Sunday, March 13, 2011

Fragments on Surveillance and Biography.

Between 1975 and 1984, at a moment when political thought was going through a stagnant phase, the works of Michel Foucault came and got rid of the false concepts that were preventing it from moving forward. In a class from January 5th 1983, Foucault offers a summary of his strategy in two parts: Firstly, substitute a historical analysis of the techniques and procedures of governmentality for the history of dominations. Secondly, replace the theory of the subject and the history of subjectivity with the historical analysis of subjectivation and practices of the self. So, departing from a clear rejection of the empty universal formulas – law, sovereignty, general will, etc – that were monopolizing the theoretical attention given to politics going into a detailed analysis of governmental mechanisms and practices. Power not as a separate hypostasis but regarded as a set of relations. In the place of a transcendental subject, a punctual analysis of the processes of subjectivation.
Giorgio Agamben, ‘On Tiqqun.’


The thing about the intersection between Foucault and social movements is I guess the period that leads to the Italian 'Hot Autumn' of 1966 and the ‘Movement of 77’― 'Autonomia' breaks from the workerist-Marxists (or ‘Operaismo’) and organizes an antagonistic social force within the realm of 'leisure time'― a leisure time that is begun to be recognized as to be just as regulated as 'work time'. And so sociology's (Daniel Bell's) obsession-with / mourning-of the cultural 'schizophrenic' tension between the hedonism necessary for consumption and the asceticism necessary for work. But for all its advances, the autonome project was a failure (in the sense that it didn't accomplish its stated goals, in the sense that it didn't last forever). And in its failure it revealed (again) that the disciplined individual subject perceives herself as always observed, and this perception shapes the actual tactics of a social movement. For the activist, any daily moment could become a point of rupture: the activist/anarchist preoccupation with 'prefiguration', moral behavior, 'being the change you want to see', etc. The activist is the beautiful soul in her own biography (not the sovereign's biography, but the emergence of the 'mass biography')― a trail of documents (birth certificates, vaccinations, certifications, report cards, degrees, citizenship papers, work papers, utility bills) records one’s movements and choices and appears to confirm such biography― when in fact communism/anarchy/whatever are propositions to become 'terrible'. (‘Men will not turn into angels: why should they?’ G. Dauve) The point is that in fact no one is watching― or rather, no one is watching meaningfully― the meaning/enchantment of the sovereign’s (or god’s) vertical surveillance is destroyed for the barren horizontalism of democratic/self surveillance. No such meaning/god could be brought down to democratic surveillance. And so when the literature students read Foucault to become evermore textual, and the art students obsess about the 'process' of making art 'collectively', etc, they hide themselves within the lie of the mass biography. The biography remains still sovereign and divine― decidedly not the mass individual; the pervading ideology is that it is mass. Where is rupture/god?    

1 comment:

  1. Billy, thank you for the brilliant introduction to the Italian and French autonomism movement in the 1960/1970s. Unfamiliar with the historical moment, I did a quick browse through a few sites to understand the basics. I am very much interested in how the autonome project specifically failed to meet its stated goals (which goals?, since there seemed to be many) not just from a Foucaultian perspective (although you make a good case for bringing Foucault to the foreground). You are certainly suggesting that the activist qua disciplinary subject was involved in this failure, but I am interested also in how the power relations played out on the ground and if they differed based on region (France, Greece, Italy, Germany).

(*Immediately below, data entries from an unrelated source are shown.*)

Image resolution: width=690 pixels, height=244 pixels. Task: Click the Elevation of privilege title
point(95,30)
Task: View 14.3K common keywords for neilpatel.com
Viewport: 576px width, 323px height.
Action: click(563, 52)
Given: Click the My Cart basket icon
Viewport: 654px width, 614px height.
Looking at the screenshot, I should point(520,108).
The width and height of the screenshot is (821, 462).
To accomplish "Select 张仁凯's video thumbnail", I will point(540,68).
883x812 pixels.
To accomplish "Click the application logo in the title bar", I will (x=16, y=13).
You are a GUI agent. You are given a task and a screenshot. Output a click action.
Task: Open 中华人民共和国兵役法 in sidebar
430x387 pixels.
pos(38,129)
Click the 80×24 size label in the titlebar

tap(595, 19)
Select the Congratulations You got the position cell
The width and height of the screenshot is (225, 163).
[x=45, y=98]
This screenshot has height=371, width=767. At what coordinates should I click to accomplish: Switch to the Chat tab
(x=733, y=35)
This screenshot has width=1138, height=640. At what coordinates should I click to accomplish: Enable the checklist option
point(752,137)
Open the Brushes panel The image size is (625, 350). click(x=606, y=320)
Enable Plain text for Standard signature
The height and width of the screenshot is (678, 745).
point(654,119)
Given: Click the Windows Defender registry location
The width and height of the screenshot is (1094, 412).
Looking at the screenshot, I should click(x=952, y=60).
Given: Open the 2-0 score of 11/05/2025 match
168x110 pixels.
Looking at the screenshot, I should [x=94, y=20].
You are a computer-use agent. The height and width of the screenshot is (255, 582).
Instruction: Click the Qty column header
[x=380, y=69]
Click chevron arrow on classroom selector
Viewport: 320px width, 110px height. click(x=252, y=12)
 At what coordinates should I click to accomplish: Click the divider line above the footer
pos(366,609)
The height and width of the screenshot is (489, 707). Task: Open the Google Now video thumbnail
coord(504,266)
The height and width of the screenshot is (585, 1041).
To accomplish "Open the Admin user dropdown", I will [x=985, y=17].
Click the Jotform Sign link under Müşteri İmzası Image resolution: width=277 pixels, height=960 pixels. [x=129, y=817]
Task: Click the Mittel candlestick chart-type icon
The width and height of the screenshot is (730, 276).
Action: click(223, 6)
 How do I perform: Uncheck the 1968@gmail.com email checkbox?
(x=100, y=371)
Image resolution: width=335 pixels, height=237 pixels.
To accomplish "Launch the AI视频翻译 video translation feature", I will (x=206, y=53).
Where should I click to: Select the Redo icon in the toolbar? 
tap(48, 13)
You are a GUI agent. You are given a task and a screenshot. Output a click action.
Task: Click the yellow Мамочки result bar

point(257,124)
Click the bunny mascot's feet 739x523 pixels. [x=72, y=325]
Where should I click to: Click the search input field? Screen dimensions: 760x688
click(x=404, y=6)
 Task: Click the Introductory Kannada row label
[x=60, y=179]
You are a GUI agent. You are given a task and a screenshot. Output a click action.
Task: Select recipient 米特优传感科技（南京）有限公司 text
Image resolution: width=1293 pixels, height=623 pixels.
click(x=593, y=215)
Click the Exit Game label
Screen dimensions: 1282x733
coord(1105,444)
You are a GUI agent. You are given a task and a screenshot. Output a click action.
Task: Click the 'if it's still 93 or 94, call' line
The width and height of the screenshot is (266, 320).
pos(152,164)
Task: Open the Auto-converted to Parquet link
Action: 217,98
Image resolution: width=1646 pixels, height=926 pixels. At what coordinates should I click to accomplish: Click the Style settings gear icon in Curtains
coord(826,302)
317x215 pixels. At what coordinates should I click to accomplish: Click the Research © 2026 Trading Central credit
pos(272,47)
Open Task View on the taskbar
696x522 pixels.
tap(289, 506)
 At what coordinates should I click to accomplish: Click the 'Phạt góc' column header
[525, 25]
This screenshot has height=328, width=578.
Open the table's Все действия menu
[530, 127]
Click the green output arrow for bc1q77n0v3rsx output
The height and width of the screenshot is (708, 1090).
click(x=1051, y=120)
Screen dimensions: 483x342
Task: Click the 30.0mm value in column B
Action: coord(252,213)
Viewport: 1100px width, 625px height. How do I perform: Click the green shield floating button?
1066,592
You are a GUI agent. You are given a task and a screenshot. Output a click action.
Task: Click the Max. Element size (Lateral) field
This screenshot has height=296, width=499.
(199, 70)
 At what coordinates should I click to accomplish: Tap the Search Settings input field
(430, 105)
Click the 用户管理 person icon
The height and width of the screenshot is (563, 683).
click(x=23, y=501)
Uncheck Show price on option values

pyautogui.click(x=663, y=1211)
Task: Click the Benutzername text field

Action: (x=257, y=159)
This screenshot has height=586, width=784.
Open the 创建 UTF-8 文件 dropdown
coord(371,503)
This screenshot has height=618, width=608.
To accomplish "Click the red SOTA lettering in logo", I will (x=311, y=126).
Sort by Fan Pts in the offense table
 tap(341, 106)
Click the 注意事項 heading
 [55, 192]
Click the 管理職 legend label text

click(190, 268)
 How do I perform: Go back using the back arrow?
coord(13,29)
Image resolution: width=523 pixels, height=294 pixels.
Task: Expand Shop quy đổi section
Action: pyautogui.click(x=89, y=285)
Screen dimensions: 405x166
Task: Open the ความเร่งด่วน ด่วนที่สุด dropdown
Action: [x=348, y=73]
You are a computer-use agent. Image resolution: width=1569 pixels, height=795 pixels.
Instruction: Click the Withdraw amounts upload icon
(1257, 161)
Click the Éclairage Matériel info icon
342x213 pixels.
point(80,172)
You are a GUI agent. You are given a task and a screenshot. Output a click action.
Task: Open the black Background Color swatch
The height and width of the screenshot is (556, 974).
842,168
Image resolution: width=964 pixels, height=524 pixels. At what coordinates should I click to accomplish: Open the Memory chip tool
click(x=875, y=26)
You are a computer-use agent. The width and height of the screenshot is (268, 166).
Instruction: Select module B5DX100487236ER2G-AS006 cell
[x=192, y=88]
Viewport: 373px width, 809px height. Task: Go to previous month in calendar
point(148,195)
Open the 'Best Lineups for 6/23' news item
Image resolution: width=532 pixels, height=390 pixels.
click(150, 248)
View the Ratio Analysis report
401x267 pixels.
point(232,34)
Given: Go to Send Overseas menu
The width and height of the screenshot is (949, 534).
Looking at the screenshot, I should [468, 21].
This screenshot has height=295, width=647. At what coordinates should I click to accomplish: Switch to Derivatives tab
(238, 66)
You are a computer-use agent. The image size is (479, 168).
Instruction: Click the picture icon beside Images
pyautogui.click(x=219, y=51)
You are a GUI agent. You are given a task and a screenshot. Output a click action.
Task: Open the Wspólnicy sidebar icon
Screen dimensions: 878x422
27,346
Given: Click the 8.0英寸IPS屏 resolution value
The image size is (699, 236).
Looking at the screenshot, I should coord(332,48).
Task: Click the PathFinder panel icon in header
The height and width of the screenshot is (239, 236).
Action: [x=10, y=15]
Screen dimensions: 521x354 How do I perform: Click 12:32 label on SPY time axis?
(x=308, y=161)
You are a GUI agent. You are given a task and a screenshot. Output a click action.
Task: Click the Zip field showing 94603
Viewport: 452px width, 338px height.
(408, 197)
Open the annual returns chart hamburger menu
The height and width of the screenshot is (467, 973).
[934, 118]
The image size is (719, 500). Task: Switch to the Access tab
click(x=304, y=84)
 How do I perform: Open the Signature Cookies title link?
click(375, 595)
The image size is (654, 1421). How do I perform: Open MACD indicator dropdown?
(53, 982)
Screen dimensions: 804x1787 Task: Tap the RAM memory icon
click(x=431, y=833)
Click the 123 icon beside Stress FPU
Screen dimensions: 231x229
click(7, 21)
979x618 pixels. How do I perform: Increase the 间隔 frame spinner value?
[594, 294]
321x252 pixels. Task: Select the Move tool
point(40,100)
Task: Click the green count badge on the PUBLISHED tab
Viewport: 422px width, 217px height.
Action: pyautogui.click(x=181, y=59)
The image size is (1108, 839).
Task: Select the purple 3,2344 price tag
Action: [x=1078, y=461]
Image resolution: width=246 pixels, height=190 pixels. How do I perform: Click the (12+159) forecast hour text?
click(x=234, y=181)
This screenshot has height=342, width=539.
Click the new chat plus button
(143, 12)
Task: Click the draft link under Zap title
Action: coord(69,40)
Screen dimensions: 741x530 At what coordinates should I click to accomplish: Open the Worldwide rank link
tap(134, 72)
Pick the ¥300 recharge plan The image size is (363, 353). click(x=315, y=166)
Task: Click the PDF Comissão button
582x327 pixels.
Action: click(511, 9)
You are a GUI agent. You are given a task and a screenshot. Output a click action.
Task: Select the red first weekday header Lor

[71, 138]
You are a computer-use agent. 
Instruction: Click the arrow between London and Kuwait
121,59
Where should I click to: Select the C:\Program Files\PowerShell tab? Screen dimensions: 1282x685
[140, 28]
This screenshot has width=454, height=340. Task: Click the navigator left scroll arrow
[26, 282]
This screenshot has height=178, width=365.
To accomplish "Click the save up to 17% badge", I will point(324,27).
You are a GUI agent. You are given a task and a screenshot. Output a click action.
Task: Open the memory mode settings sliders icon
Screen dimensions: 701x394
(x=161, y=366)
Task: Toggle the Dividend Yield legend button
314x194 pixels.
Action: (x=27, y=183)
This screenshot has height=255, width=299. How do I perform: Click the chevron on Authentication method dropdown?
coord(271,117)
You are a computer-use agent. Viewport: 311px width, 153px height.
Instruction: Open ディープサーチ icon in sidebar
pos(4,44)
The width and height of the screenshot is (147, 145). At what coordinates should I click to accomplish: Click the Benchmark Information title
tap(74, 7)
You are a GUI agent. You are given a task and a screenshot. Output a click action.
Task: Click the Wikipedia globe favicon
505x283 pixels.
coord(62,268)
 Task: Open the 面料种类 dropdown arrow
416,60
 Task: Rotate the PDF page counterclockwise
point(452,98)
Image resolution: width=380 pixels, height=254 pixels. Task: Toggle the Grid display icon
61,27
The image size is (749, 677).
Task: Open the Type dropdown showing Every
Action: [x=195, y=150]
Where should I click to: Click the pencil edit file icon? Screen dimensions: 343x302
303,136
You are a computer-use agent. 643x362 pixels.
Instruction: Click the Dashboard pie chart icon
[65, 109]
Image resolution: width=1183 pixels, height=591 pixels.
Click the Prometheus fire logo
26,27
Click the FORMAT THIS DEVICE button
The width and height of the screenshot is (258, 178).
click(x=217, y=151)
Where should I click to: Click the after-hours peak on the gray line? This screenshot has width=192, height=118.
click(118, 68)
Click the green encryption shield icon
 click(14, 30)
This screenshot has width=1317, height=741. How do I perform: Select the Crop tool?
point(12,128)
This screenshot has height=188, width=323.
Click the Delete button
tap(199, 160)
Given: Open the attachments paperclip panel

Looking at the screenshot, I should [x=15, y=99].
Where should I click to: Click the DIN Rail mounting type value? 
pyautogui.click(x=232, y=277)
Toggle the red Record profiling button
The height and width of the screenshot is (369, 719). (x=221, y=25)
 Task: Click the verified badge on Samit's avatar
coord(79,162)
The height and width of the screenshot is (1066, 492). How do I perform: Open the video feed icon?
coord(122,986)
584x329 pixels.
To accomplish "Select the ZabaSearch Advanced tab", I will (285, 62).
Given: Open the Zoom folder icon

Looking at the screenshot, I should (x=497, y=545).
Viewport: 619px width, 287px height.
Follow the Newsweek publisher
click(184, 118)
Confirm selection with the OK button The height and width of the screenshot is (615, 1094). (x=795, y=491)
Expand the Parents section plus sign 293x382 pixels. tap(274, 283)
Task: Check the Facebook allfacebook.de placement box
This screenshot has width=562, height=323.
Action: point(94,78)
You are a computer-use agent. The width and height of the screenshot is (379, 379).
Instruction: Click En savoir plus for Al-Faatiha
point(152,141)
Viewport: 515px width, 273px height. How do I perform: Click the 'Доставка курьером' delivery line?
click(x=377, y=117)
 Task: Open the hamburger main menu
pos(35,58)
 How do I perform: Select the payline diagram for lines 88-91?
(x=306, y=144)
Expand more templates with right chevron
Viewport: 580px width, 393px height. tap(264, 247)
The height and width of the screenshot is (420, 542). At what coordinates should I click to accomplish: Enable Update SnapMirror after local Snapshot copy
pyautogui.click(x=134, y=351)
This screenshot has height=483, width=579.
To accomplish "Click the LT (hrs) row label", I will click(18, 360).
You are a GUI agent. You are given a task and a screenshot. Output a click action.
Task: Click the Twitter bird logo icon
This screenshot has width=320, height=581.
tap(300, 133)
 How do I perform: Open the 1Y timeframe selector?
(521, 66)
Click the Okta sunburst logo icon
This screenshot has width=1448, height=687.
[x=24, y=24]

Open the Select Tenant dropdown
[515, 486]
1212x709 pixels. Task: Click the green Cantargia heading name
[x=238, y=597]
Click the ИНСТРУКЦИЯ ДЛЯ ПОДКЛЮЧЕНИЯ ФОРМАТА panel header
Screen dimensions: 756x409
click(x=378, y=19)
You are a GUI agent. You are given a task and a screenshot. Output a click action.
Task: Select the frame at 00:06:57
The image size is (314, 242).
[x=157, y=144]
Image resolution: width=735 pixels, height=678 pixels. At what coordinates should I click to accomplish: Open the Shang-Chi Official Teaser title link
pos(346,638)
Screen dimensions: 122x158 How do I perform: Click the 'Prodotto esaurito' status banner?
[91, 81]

    Also, when we read Fanon, he will offer (as you likely know) a different understanding of violence, as a cleansing, unifying force. In The Wretched of the Earth, we have not non-violence but daggers as a means to liberation. The autonomism movement seemed to practice a “work-to-rule,” a certain form of protest. Does working to rule and other strategies blur the assumed boundary between fierce violence and passive non-violent action? Does it require a more rigorous notion of “non-violence” as an active or activated passivity? Does absenteeism and “slow working” only potentially work in concert with union protection? Would it be possible under contemporary neoliberal times? You can see that some of these questions are not just about violence per se, but about possibilities and failures.

    I am also interested in the idea of a “mass biography.” Is this your term?It seems oxymoronic in that biographies are usually thought to be about a single person. It's a dazzling term. You seem to be suggesting that “mass biography” is a sort of coercive force that regulates and controls more fecund activism. What are the institutions or media (in the general sense) that ensure, perpetuate, and/or benefit from mass biography? Is Howard Zinn (RIP)’s Voices of a People’s History a version or manifestation of this mass biography?

    These are just some quick responses to your beautifully written post. Thank you for this illuminating and provocative Foucaultian scene.